The man's breath caught on a muffled groan and with a surge of strength, he pushed Creed back and rolled out from under him. Creed was on him again in an instant, holding him down, putting his knife to the rebel's throat.

Darkness moved farther up the slope with every passing second, sliding over them like a veil, taking the last of the light from the sky. Above them, up on the road, Creed could hear the woman praying for mercy, and he knew her prayers would be answered. But there would be no mercy down here on the side of the mountain—and no cold revenge. Everything inside him was hot, burning through him, setting his heart on fire.

From somewhere deep in his memories, a terrible sound came to him: a keening death cry, the scream of a man in agony beyond what he could bear. It echoed in Creed's mind, over and over again, making his hands shake.

He tightened his grip on the knife, tightened his fist in Castano's hair, and pulled the man's head back. The Colombian tried to struggle, but was weakening beneath him. Creed had cut him deep, making a river out of his blood—still, it wasn't enough.

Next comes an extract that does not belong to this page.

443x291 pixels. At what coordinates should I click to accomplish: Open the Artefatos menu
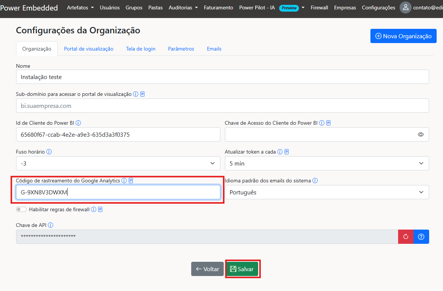click(80, 7)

Slowly, carefully, he increased the pressure of his blade on Castano's throat and just as slowly, lowered his mouth to the Colombian's ear. An awful pain lodged in his chest, making his words hard to speak, making his voice harsh—yet no harsher than the deed he was about to commit.


Dile al diablo
. . .” he whispered, “
que fue Creed Rivera quien te quitó tu vida.

Tell the devil it was Creed Rivera who took your life.